Thanks for the background; there's usually (not always, but usually:) details and sides and perspectives; it's scary how quickly we can all come to judgment based on single factoid which we integrate into our worldview and spin into something larger. Not to say I don't understand emotions and perception of unfair demands; but I'm grateful to know a slightly bigger picture.
Well read further about the background, in this case, that specific feature doesn't share the contact list, it just queries domain name. it's optional and anyone asking to show favicon for domain names in contact should expect to know that it's going to be queried in this way?
Also, Google didn't give that as the reason for the app being classified as spyware. So it's just the OP being contrarian by taking an optional feature, claiming it shares contact details when it in fact doesn't and everyone voting it up because it sounds reasonable.
Google may not have given the specific reason but isn't it a reasonable guess based on what they told the dev? It seems like it's what the developer thinks the culprit is too. His commit yesterday was to disable it for the Play Store version, and it included the comment of "Google doesn't allow favicons for privacy reasons".
Well, he's been stumbling in the dark and decided to try this but I don't think it's necessarily a reasonable guess. In hindsight, it's easy to look at this commit and see that as being the reason, but if I were the dev, it wouldn't be my first idea, especially since this feature has been there for a while and since it doesn't actually share contact details at any point, it's just a feature related to contacts that optionally retrieves the favicon.
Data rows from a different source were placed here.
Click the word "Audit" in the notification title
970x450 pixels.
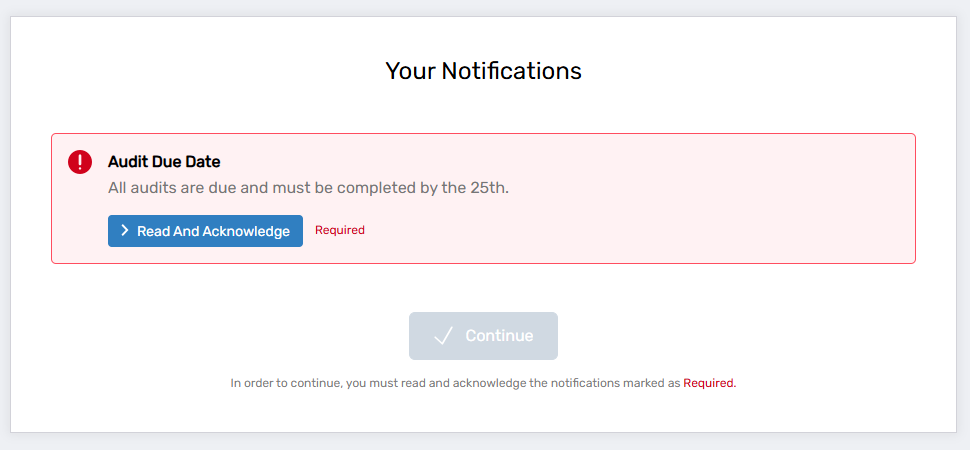tap(128, 162)
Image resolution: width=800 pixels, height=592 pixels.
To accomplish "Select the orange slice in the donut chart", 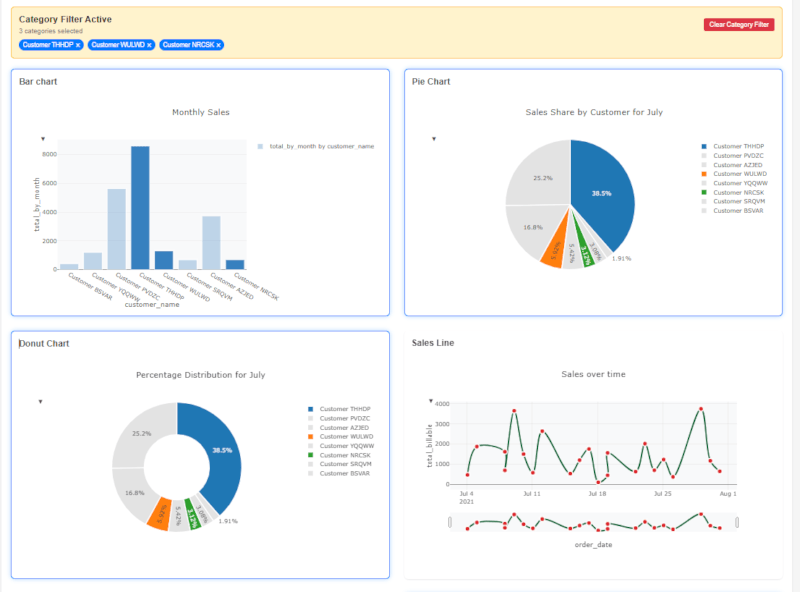I will 158,513.
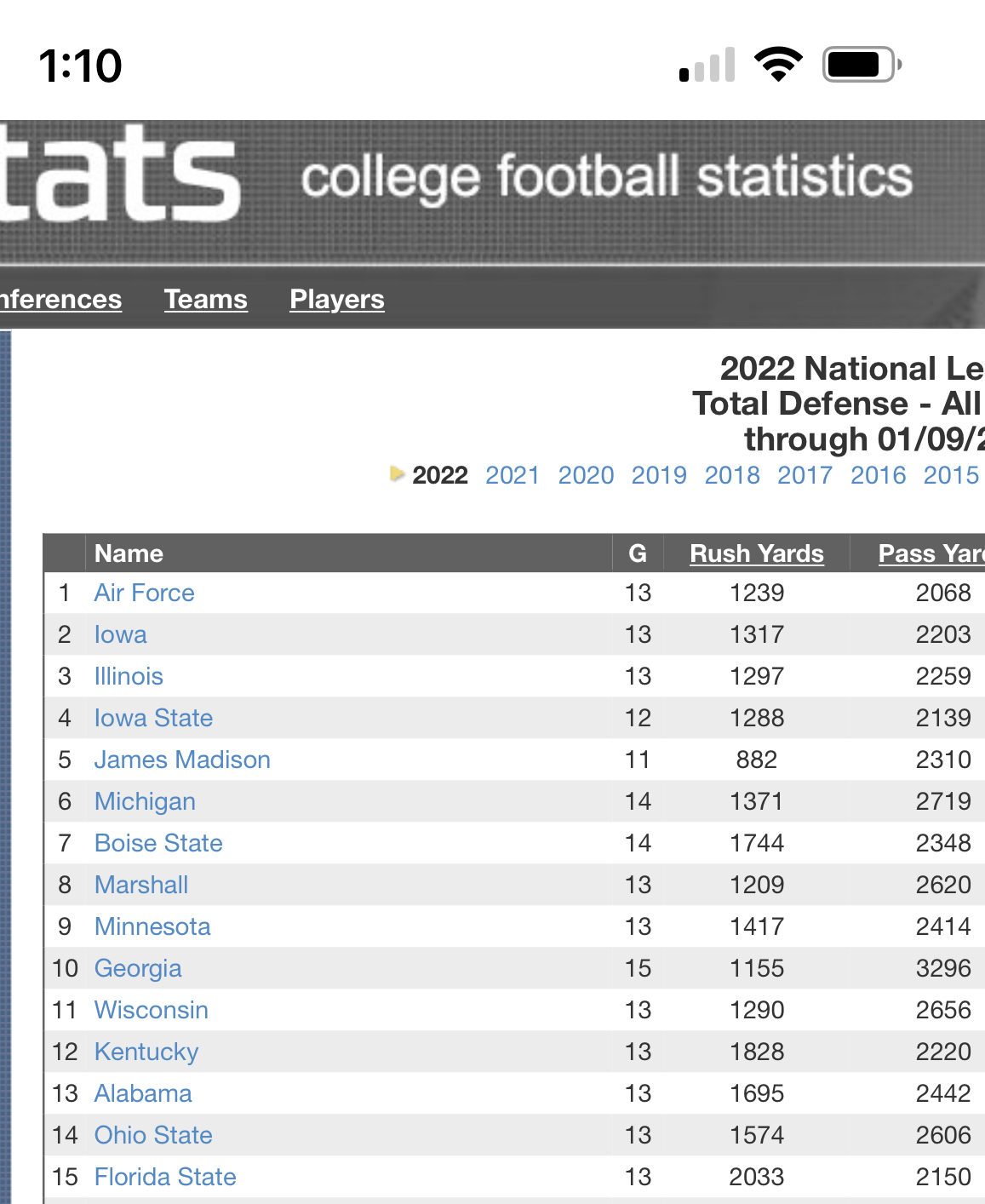Open Florida State team link

165,1177
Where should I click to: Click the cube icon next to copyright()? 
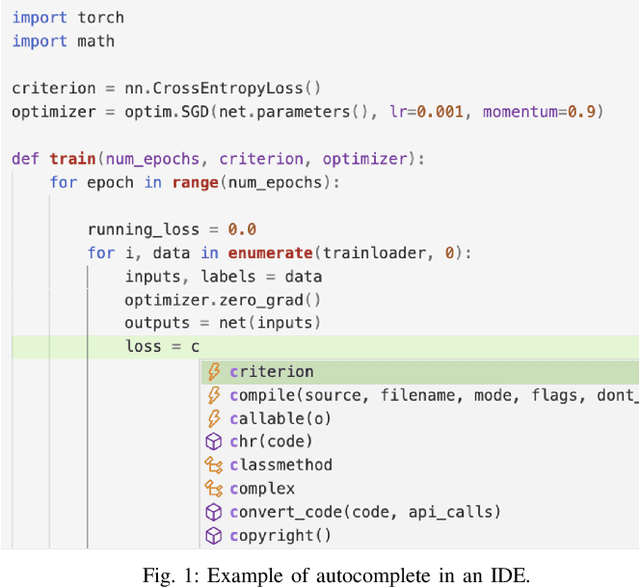[212, 536]
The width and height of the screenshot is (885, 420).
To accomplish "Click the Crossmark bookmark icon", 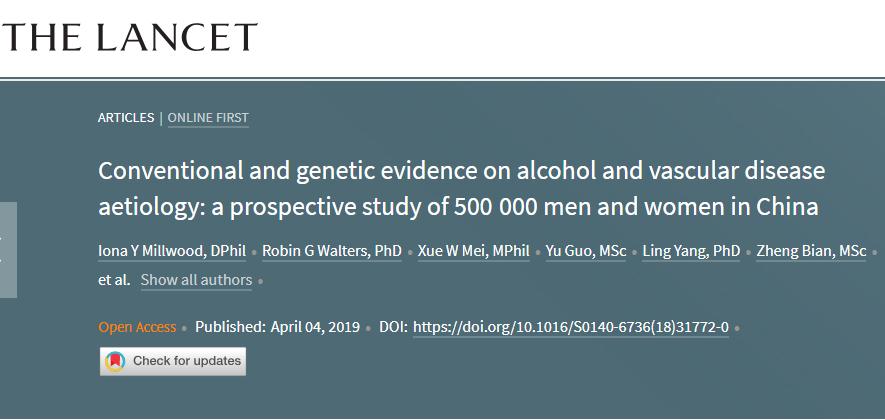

Of course, if I were the dev, I'd eventually try and go through anything that touches contact and disables that to try and see if that solves the problem, but again that shows that Google doesn't communicate at all.
I think part of the issue is it isn't even clear to developers when (or if) the issue is fixed.
It seems that there is firstly no reason or clarification given. Then, it seems the process of reviewing an update can happen out of phase or sync.
That means there's a very weak "compliance oracle" to see if you've correctly identified the right issue or not. And with high latency, likely it will be difficult to find the right issue quickly.
Disabling everything isn't really a good solution in the longer term as a developer - Google needs to learn to communicate with developers via intelligent humans that actually understand what they're doing, and can have a discussion and help get the issue addressed.
Ah well, it seemed reasonable to me because that was one of M66B's first guesses too. His first comments about this publicly mention guessing that it's favicons, but I suppose he could have eliminated several other possibilities first.
I think almost everyone would be agreement that Google can communicate better.